Warning light image via mujitra/flickr. Creative Commons 2.0 license.
Three things you shouldn’t miss this week
- Chart: Evaluating the Conservative pledge to “increase the proportion of tax revenues accounted for by environmental taxes”.
- Article: Accused of overcharging, UK energy firms could face price cap – Competition watchdog finds big energy firms overcharge households by around £1.2bn a year.
- Article: Climate change plans require urgent action, government warned – Committee on Climate Change also says ending onshore wind farm subsidies early could add £1bn a year to bills.
UK energy customers have been overcharged to the tune of £1.2bn a year, so says the Competition and Markets Authority (CMA). Nonetheless they stop short of recommending a breakup of the ‘Big 6’ companies, calling instead for a transitional cap on prices.
The current system is clearly failing consumers, but uncertainty in energy policy also means the UK risks falling behind on its climate change commitments. Despite progress, the latest review by the Parliamentary Committee for Climate Change warns that policy measures for future emissions reductions need to be addressed urgently as many existing measures are due to expire during the course of this Parliament.
This week we launched a new report, Power Failure, looking at the fundamental faults in the UK’s energy system.
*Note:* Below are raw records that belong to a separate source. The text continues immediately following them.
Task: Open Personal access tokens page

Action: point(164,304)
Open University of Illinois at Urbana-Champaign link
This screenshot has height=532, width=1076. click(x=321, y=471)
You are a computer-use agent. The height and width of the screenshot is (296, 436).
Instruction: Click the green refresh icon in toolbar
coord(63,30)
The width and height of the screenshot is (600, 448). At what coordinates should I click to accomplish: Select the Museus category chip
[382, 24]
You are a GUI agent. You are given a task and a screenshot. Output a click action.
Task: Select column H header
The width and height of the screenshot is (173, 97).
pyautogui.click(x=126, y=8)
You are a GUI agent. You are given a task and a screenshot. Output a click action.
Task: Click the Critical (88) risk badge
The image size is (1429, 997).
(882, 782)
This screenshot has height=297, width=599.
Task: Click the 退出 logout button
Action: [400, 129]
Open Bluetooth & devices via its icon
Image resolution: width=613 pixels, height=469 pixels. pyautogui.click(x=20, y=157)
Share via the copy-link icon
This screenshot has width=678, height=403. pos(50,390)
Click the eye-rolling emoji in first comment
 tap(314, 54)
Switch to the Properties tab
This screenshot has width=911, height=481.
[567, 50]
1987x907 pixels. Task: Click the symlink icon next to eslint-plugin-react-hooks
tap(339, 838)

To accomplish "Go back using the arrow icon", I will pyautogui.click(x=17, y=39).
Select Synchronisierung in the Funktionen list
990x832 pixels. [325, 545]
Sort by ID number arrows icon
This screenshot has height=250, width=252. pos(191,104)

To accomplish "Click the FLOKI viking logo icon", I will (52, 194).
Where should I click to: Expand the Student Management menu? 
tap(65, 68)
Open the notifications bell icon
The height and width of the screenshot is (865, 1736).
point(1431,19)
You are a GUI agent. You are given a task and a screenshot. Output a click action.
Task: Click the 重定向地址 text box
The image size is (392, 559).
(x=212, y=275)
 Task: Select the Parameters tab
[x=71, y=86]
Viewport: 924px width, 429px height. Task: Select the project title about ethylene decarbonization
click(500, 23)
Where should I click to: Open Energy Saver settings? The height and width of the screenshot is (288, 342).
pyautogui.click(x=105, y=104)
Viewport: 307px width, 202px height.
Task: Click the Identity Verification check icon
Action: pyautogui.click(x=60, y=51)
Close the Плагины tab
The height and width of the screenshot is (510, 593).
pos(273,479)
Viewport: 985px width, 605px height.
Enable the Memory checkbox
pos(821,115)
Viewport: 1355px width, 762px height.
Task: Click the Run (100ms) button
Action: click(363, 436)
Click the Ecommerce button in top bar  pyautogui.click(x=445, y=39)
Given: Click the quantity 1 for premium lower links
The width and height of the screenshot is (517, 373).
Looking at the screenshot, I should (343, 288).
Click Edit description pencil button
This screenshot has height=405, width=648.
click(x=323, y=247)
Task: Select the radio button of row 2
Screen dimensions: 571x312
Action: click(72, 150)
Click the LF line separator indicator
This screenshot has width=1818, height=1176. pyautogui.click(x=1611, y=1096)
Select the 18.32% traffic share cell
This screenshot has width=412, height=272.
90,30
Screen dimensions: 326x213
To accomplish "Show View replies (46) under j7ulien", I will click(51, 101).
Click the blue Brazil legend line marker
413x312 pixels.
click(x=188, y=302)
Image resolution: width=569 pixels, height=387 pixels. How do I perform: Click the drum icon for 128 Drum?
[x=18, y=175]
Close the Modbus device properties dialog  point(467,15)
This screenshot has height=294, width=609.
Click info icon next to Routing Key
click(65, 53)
The overreliance on competition to deliver benefits to consumers and the mismatch between energy policy and climate ambitions are among these failures.
There was little positive news in this week’s Budget for a transition to clean energy. Headline energy and climate policies included a removal of both support to renewable energy firms and a road tax incentive for lower-carbon cars, as well as a review of green taxes on bills.
The Conservatives also scrapped their 2010 manifesto pledge to increase environmental taxes’ share of government revenue – a policy that’s seen little progress since 2010, as this week’s chart illustrates.
Yet there was positive news for campaigners in Lancashire and across the UK as George Osborne’s hopes for a shale gas revolution took a hit: local councillors refusing planning permission due to concerns around visual and noise impacts. The decision shows the strength of public concern on fracking as councillors went against the advice of their planning committee.
New government policy for onshore wind power hands the final decision on planning to the local community – will the same logic be followed on fracking?